От менее значительных учителей, вдруг начинающих вести себя странно, вполне можно ожидать аргументов, вызывающих недоумение и противоречащих самим себе, агрессивных, резких, вульгарных выпадов и оборонительного, принимающего всё более эксцентричные формы поведения. Обсуждения в подобных случаях легко увязают в бесцельном отстаивании собственного мнения и доводов в пользу определённых переживаний, идей и способов их выражения, неистово противящихся всему остальному. И всякий раз — настаивание на существовании отдельного «я», в чём проявляется не просто нехватка, а отказ от сущностной основы, от прозрения в чистую недвойственность. Всё это завязано на сне и имеет весьма отдалённое отношение к Постижению того, Что Есть.
В любом случае ничто из этого не имеет значения. Моё время здесь подошло к концу. В чём бы ни крылась «причина», ясно одно: взгляды на основу учения разошлись. И кто знает, возможно, это является даром Рамеша и само по себе всё объясняет в достаточной мере. Возможно, то, что должно было произойти, просто произошло — ничего более. И это тоже есть дар за пределами рассудочности.
Большинство из тех, кто приезжает к Рамешу, — искатели и ученики, чьи представления и понимание отражают его учение. Для них он — пробный камень, та отметка, на которую можно равняться в поисках истины и правильности. Как оно и должно быть; таковы отношения гуру — ученик. Рамеш полон терпения и мудрости. Многие будут продолжать считать общение с ним и его учение крайне полезными. Подобно мне когда-то.
Но существует другой Пробный Камень: везде и всегда то Понимание, то Видение, то прозрение в то, Что Есть, которое ворвалось вместе со сдвигом восприятия, в то время безвременья в джунглях, и с тех пор никогда не прекращало быть. Это всё, что известно, и просто не допускает компромисса, выхолащивания и корректуры ради взаимного согласия.

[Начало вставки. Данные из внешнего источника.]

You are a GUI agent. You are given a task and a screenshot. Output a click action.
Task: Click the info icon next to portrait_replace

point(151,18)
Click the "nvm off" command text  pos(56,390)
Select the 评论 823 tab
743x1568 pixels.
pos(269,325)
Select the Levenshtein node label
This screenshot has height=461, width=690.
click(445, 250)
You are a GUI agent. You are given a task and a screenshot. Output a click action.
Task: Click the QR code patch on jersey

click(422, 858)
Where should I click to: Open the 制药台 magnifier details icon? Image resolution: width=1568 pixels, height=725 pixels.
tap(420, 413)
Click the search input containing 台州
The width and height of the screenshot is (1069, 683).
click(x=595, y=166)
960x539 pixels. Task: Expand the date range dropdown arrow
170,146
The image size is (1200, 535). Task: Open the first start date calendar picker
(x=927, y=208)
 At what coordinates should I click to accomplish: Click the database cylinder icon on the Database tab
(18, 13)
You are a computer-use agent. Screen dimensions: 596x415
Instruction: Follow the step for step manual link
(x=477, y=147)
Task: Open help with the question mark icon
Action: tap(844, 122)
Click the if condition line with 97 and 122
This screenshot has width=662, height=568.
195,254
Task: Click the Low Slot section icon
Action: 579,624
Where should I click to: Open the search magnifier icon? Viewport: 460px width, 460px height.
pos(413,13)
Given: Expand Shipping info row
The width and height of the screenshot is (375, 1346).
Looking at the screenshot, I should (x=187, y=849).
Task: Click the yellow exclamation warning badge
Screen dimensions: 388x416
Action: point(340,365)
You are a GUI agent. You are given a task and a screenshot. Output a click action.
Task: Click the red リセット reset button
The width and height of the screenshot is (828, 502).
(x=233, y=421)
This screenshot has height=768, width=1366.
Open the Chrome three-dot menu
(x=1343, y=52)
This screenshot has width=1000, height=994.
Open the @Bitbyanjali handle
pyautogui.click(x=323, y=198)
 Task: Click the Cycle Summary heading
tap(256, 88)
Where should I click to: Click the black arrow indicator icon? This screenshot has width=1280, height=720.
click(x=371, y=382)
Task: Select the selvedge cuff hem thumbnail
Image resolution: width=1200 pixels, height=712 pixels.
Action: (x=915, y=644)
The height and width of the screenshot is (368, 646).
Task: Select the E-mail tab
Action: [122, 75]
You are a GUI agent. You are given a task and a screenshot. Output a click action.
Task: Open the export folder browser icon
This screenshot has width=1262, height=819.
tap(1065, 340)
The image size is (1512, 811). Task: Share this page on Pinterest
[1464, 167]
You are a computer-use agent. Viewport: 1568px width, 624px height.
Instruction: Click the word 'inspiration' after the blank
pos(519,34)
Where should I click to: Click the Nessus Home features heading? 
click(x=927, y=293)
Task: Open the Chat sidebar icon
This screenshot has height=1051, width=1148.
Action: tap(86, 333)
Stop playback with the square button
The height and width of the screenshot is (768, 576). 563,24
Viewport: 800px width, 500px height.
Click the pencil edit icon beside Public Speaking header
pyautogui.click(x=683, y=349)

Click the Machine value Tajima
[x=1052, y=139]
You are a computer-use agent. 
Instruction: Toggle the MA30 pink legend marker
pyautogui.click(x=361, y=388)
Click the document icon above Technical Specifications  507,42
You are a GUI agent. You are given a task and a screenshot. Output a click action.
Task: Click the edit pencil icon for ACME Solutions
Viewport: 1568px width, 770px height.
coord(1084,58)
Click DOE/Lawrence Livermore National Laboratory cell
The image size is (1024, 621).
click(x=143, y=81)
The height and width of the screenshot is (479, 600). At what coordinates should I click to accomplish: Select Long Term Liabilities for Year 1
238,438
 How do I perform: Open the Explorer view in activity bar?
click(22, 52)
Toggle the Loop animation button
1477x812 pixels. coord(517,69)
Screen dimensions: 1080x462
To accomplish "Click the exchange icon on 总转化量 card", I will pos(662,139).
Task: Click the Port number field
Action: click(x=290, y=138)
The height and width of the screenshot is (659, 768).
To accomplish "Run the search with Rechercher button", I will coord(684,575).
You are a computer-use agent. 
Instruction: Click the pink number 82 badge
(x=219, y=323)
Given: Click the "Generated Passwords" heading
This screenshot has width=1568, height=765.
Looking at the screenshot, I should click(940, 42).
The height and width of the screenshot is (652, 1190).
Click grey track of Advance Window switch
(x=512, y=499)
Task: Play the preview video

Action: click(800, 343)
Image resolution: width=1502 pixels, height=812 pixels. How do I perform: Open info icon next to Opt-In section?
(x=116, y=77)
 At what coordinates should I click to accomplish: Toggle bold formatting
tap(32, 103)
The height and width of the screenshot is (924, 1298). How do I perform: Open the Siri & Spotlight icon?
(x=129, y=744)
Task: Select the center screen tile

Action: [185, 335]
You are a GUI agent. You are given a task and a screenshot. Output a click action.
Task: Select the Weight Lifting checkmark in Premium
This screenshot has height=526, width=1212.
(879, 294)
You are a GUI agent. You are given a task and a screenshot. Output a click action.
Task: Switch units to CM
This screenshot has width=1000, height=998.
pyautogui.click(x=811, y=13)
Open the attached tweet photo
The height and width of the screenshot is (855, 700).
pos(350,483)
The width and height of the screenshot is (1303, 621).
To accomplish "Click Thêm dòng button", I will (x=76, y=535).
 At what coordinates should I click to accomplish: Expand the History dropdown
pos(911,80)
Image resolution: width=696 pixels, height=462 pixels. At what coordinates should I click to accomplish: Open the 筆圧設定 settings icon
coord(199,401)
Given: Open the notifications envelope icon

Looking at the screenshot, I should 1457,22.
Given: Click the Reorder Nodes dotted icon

Всё это, однако, чем бы оно ни являлось, как бы оно ни разворачивалось, всегда будет частью бесконечного выражения Присутствия. Всё есть так, как оно есть. До тех пор пока оно выступает в качестве предмета видения отдельного индивидуума, проблема будет оставаться. Единственная причина, единственная правда, единственное объяснение запутанных событий — всё, что есть, есть Присутствие. Нет Рамеша, нет дэвида. То, что есть Рамеш, есть Я. В каком именно из кажущихся инструментов и что именно происходит — не важно. Что мы знаем? Вселенная оперирует на основе «предоставления знаний по мере надобности», но сновидческим персонажам вовсе не нужно знать. Они независимо от того, знают или нет, доиграют до конца и сложат с себя свои роли.
Всё более усиливается осознание, что кроме того, что я со всей уверенностью знаю после джунглей, я не знаю ничего. Как дэвида меня нет. Всего этого мира нет. Всё что есть, это Присутствие, стремящийся поток совершенного Излияния. И это Присутствие есть то, что есть Я. Но даже это — не нечто, что я знаю: это то, что Я Есть. А всё остальное остаётся просто «не знаю».
И всегда, повсюду это совершенное Сияние, эта глубокая Недвижимость; это ни-что, у которого нет имени. Беспрестанное Излияние совершенной, всеохватывающей красоты. Видимое всегда, никогда не исчезающее. Но видимое не из ума-тела: того, кто видит, не существует.
Ничто не в силах вместить в себя это, ничто не в силах удержать. Ни католичество моей юности, ни вторжение в дзэн и даосизм последующих лет. Ни туземный шаманизм, ни догмы институализированной адвайты тех первых учителей, о которых шла речь, ни даже возлюбленный Рамеш с его поменявшимся учением. Ни гуру, ни метод, ни учитель.